Sergej Neubauer

Personal information
- Full name: Sergej Neubauer
- Date of birth: 14 April 1985 (age 41)
- Place of birth: Karaganda, Kazakh SSR, Soviet Union
- Height: 1.88 m (6 ft 2 in)
- Position: Midfielder

Youth career
- 1992–2001: JSG Schauenburg
- 2001–2004: Hessen Kassel
- 2004–2006: KSV Baunatal

Senior career*
- Years: Team / Apps / (Gls)
- 2006–2009: 1. FC Kaiserslautern II / 75 / (2)
- 2007–2008: 1. FC Kaiserslautern / 6 / (0)
- 2009–2010: Rot-Weiss Essen / 15 / (1)
- 2010–2012: Sportfreunde Lotte / 34 / (0)

= Sergej Neubauer =

Kazakhstani footballer

Sergej Neubauer (born 14 April 1985) is a Kazakhstani former professional footballer who played as a midfielder.

== Career ==
Neubauer joined 1. FC Kaiserslautern in 2006 coming from fourth league club KSV Baunatal.

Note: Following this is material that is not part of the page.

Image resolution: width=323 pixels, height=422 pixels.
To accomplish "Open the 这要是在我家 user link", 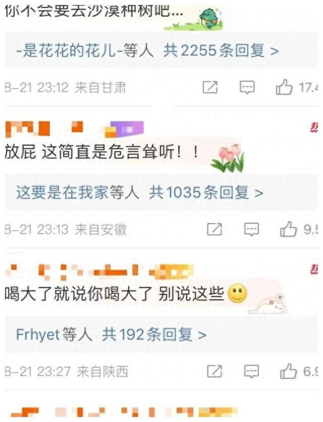I will (62, 192).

In his first season, he had a place in the starting eleven of the second team playing in the Regionalliga Süd. During the 2007–08 season. he was given the opportunity to play six times for the first team by former FCK manager Kjetil Rekdal.

In the summer of 2009, Neubauer moved on to Rot-Weiss Essen and one year later to Sportfreunde Lotte.